L'Explication Prémisse
Si la personne qui gère les biens d'une personne protégée (tuteur, curateur, mandataire judiciaire, etc.) a des intérêts qui entrent en conflit avec ceux de la personne protégée, elle ne peut pas librement partager ou répartir les biens de cette personne sans contrôle. Un partage amiable est possible, mais seulement après autorisation du conseil de famille ou, si ce conseil n'existe pas, du juge. Le partage peut être partiel. Quel que soit le cas, l'état liquidatif (document qui recense et valorise les biens pour procéder au partage) doit être approuvé par le conseil de famille ou, à défaut, par le juge. On peut aussi demander un partage judiciaire selon les règles du procès civil. Enfin, tout partage fait sans ces autorisations est considéré comme provisoire et n'a pas de valeur définitive tant qu'il n'a pas été validé.

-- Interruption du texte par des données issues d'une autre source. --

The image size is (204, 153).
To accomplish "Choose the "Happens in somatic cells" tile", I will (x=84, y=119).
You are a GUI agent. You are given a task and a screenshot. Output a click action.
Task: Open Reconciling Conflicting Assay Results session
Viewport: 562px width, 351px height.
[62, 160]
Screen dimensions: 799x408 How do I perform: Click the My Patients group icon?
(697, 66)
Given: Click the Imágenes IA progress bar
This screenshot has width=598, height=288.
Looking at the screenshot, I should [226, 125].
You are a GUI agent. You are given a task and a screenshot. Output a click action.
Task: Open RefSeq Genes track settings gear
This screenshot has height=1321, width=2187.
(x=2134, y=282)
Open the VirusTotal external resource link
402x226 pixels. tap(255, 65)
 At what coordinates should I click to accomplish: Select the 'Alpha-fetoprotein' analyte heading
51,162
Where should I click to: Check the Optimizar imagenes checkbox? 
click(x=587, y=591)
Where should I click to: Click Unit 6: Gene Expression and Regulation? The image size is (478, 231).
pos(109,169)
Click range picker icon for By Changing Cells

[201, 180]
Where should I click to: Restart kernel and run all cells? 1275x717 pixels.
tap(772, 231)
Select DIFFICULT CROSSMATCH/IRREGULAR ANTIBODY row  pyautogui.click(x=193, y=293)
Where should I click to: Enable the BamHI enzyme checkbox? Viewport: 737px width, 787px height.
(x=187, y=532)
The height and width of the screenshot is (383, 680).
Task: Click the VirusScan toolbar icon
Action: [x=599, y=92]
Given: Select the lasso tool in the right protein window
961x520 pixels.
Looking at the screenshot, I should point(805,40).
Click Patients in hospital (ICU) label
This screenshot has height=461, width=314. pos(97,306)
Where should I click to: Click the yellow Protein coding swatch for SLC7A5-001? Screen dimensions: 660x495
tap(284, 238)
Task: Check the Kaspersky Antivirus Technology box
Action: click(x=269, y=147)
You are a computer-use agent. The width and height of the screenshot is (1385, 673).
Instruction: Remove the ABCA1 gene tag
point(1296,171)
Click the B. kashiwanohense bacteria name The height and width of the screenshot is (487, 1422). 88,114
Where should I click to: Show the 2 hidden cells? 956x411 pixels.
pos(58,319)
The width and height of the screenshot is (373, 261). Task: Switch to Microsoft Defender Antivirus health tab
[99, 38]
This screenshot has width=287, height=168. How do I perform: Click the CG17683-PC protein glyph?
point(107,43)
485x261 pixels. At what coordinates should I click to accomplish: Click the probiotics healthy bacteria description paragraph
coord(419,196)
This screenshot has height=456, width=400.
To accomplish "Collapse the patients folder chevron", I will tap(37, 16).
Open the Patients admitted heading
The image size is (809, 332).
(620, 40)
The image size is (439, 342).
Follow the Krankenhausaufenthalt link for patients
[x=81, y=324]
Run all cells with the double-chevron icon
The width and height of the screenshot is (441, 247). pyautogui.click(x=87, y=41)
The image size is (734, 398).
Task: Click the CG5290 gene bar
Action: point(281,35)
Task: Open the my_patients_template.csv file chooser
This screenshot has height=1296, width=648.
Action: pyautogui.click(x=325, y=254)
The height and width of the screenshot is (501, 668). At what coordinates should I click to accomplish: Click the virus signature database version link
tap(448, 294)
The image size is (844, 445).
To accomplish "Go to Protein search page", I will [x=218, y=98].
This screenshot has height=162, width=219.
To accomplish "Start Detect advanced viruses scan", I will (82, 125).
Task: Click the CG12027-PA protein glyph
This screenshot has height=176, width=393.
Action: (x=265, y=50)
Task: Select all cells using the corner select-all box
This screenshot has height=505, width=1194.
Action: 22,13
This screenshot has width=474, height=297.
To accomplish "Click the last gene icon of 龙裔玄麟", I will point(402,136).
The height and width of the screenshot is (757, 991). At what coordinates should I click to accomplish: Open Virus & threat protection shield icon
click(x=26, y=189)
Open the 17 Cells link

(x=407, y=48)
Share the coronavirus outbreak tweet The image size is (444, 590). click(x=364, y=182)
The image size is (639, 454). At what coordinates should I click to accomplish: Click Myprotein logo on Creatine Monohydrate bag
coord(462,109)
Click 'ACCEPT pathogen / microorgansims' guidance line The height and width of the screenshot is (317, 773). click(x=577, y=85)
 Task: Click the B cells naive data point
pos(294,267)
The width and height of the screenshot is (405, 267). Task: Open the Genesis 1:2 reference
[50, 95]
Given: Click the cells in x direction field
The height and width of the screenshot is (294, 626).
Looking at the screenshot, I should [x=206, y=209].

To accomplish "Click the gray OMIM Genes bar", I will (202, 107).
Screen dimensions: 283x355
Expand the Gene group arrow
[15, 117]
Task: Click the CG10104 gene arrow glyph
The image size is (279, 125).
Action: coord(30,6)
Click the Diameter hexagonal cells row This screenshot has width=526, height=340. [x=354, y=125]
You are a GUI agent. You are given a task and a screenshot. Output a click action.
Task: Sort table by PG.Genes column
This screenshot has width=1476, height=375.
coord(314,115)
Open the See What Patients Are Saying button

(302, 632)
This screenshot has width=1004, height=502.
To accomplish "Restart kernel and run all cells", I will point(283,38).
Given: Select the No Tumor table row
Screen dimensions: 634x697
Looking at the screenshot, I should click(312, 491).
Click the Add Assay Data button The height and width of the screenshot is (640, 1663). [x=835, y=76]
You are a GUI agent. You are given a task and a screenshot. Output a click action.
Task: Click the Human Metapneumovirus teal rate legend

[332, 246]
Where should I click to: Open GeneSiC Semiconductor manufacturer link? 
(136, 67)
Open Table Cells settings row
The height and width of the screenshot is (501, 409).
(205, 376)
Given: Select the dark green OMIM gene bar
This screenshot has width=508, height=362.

Mme Dupont est sous tutelle et hérite d’un appartement et d’un compte en banque. Son tuteur est le frère qui souhaite répartir rapidement l’argent entre les héritiers et donner l’appartement à sa fille. Comme le tuteur a des liens familiaux et des intérêts propres, il y a opposition d’intérêts. Il peut proposer un partage amiable, mais il doit d’abord obtenir l’autorisation du conseil de famille (ou du juge s’il n’y a pas de conseil). Il faudra aussi présenter un état liquidatif récapitulant la valeur de l’appartement et du compte, lequel devra être approuvé par le conseil de famille ou le juge. Sans cette autorisation et cette approbation, le transfert de l’appartement ou le versement des fonds serait seulement provisoire et pourrait être annulé.
- S’applique quand il y a opposition d’intérêts entre la personne protégée et la personne chargée de la mesure de protection (ex. tuteur, curateur).
- Un partage amiable est possible mais nécessite l’autorisation du conseil de famille ou, à défaut, du juge.
- Le partage amiable peut être partiel (on peut ne répartir qu’une partie des biens).
- L’état liquidatif (bilan des biens et de leur évaluation) doit être soumis et approuvé par le conseil de famille ou, à défaut, par le juge.
- Il est possible d’obtenir un partage judiciaire selon les articles relatifs (procédure civile, articles 840 et 842).
- Tout partage réalisé sans les autorisations/approbations requises est considéré comme provisoire et n’a pas de valeur définitive.